Anisotropy of soil water diffusivity of hillslope soil under spruce forest derived by X-ray CT and lab experiments

Abstract

AbstractThe idea of the study is to indicate direction-dependent differences in hydraulic conductivity, K(Se), and soil water diffusivity, D(θ), as function of the volume fraction related to the fractional capillary potential for each of the characteristic pore size classes by extended anisotropy factors. The study is exemplary focused on a BwC horizon of a Dystric Cambisol under spruce forest formed on the weathered and fractured granite bedrock in the mountainous hillslopes Uhlirska catchment (Czech Republic). Thus, undisturbed soil samples were taken in vertical (0°, y = x-axis) and horizontal (90°, z-axis) direction.
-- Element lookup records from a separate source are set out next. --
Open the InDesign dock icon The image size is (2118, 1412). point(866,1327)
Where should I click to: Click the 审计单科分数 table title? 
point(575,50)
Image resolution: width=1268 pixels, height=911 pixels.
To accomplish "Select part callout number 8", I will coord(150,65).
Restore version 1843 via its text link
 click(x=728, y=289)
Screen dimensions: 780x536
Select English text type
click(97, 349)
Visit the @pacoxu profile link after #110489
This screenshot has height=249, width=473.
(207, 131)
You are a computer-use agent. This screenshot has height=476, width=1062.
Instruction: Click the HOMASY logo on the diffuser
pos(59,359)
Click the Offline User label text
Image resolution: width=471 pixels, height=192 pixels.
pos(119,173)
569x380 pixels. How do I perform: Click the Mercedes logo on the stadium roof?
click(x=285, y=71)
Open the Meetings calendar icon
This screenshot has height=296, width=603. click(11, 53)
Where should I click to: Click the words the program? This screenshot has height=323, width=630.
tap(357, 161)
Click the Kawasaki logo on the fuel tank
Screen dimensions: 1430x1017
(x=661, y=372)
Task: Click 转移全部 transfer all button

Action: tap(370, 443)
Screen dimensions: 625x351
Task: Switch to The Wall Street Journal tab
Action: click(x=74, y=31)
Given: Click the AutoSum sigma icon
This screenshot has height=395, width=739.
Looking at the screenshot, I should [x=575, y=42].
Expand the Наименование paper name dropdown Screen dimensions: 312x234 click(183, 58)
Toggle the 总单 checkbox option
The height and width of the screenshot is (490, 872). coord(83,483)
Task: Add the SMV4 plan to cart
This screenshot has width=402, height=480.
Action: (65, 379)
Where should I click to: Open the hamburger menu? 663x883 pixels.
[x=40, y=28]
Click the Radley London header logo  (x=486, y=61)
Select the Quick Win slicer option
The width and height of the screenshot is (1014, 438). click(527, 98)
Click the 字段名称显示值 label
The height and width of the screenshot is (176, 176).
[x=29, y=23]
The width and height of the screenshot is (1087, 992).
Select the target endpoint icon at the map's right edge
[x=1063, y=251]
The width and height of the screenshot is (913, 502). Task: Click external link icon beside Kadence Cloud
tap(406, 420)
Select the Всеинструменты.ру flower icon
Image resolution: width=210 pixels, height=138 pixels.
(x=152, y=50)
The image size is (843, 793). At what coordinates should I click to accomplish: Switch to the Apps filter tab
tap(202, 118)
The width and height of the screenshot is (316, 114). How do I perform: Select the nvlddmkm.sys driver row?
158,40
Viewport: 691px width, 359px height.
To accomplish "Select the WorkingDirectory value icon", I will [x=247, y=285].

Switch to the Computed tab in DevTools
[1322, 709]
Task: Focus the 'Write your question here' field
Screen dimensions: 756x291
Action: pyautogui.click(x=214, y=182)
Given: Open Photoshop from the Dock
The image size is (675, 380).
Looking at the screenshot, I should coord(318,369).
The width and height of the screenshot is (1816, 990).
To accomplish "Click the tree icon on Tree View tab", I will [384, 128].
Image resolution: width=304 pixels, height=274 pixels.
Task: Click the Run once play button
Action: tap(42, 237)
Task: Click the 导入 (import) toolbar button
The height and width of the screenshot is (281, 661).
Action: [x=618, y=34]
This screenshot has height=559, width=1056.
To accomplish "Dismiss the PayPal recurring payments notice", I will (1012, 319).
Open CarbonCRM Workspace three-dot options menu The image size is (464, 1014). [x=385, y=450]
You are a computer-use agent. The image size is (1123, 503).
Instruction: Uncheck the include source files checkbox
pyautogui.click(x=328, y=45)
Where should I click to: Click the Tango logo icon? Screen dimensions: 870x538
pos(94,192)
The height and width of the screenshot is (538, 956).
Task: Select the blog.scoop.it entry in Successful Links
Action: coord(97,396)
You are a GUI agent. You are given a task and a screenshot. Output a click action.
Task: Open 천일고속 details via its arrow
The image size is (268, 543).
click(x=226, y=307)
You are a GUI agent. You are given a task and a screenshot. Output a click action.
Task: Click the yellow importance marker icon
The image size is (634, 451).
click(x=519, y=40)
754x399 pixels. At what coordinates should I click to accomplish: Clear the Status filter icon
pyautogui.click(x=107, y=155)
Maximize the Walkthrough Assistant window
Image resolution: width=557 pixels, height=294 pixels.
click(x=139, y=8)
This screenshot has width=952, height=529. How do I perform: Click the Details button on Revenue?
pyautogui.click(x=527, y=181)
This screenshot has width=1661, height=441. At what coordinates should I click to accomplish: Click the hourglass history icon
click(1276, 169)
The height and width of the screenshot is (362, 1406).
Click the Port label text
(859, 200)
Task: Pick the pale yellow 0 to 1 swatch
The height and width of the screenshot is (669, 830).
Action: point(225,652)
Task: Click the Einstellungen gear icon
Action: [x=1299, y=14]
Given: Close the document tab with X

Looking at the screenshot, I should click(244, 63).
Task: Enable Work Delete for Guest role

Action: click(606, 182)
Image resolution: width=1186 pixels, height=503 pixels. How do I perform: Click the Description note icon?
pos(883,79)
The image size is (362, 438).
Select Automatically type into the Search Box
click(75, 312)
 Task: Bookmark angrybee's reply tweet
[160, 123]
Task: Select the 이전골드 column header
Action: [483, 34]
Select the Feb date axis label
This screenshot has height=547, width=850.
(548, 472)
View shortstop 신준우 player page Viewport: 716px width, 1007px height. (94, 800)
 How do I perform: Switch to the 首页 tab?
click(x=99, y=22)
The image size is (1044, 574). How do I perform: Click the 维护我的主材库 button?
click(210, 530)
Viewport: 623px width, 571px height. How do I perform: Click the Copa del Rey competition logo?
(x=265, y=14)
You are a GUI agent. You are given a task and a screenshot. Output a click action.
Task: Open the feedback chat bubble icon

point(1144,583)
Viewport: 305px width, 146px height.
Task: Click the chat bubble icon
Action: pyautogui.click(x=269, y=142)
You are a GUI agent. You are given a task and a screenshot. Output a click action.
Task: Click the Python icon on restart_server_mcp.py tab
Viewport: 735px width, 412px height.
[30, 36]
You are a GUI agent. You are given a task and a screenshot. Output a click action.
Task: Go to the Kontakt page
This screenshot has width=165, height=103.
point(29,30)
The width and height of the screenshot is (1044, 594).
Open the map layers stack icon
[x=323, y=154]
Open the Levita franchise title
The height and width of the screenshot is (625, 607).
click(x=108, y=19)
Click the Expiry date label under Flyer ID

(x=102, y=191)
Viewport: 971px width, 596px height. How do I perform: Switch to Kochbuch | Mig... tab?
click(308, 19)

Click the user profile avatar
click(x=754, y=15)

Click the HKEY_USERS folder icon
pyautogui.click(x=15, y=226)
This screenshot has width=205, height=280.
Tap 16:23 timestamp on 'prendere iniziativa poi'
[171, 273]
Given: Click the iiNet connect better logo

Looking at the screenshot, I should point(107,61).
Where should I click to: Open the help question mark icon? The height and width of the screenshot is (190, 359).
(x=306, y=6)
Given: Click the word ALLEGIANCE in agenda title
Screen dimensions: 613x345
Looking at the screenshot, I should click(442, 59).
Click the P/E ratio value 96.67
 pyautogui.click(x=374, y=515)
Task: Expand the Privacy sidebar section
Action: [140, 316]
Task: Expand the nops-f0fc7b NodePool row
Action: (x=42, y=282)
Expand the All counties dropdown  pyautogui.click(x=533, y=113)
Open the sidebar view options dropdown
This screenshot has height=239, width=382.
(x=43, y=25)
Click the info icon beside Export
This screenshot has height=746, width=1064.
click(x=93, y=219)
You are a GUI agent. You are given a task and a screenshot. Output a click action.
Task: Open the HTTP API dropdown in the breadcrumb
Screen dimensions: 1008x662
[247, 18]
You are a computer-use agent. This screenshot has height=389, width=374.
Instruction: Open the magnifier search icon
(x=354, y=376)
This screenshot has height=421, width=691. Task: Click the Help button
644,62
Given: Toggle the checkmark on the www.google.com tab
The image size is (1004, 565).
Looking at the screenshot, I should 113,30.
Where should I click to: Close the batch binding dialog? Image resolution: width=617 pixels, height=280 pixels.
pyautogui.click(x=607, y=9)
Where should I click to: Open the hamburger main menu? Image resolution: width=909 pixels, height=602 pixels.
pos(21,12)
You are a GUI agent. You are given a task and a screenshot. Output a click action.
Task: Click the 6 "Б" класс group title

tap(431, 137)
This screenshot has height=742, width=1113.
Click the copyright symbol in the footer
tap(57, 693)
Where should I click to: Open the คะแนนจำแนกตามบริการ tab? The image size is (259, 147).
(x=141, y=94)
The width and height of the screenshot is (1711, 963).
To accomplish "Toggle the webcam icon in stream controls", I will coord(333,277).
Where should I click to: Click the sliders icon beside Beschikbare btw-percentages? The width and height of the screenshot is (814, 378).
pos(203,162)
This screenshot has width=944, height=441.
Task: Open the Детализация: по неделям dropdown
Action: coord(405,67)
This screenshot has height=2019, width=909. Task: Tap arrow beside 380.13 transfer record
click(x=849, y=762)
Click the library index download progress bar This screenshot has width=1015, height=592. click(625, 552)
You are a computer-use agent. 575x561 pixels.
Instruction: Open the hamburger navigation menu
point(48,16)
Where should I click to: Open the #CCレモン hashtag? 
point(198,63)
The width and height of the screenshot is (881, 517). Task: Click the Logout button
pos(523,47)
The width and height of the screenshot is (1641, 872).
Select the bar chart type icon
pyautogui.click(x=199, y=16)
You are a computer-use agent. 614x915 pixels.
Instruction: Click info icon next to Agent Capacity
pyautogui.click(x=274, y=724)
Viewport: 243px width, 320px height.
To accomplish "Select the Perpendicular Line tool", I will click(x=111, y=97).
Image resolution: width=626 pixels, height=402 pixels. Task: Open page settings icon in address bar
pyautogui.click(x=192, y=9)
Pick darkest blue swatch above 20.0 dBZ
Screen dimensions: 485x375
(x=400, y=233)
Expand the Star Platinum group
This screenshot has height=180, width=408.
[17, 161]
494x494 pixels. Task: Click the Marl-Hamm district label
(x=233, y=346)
The D(θ) values and especially the D(θ)-weighted anisotropy ratios showed that anisotropy increases with the volume fraction of macropores, MaP (d > 0.03 mm), with r2 between 0.89 and 0.92. The X-ray computer tomography (CT) based anisotropy ratio (ACT) is larger for the horizontal sampled soil core with 0.31 than for the vertical with 0.09. This underlines the existence of a predominantly horizontally oriented pore network and the fact that weathered bedrock strata can initiate lateral preferential flow. The study results suggest that combining the hydraulic conductivity as intensity and the capacity parameter by means of diffusivity results in an extended anisotropy ratio which unveils the role of the soil hydraulic characteristics in generation of small-scale lateral preferential flow. In future, the small-scale direction-dependent differences in the soil hydraulic capacity and intensity parameter will be used for model-based upscaling for better understanding of preferential flow at the catchment scale.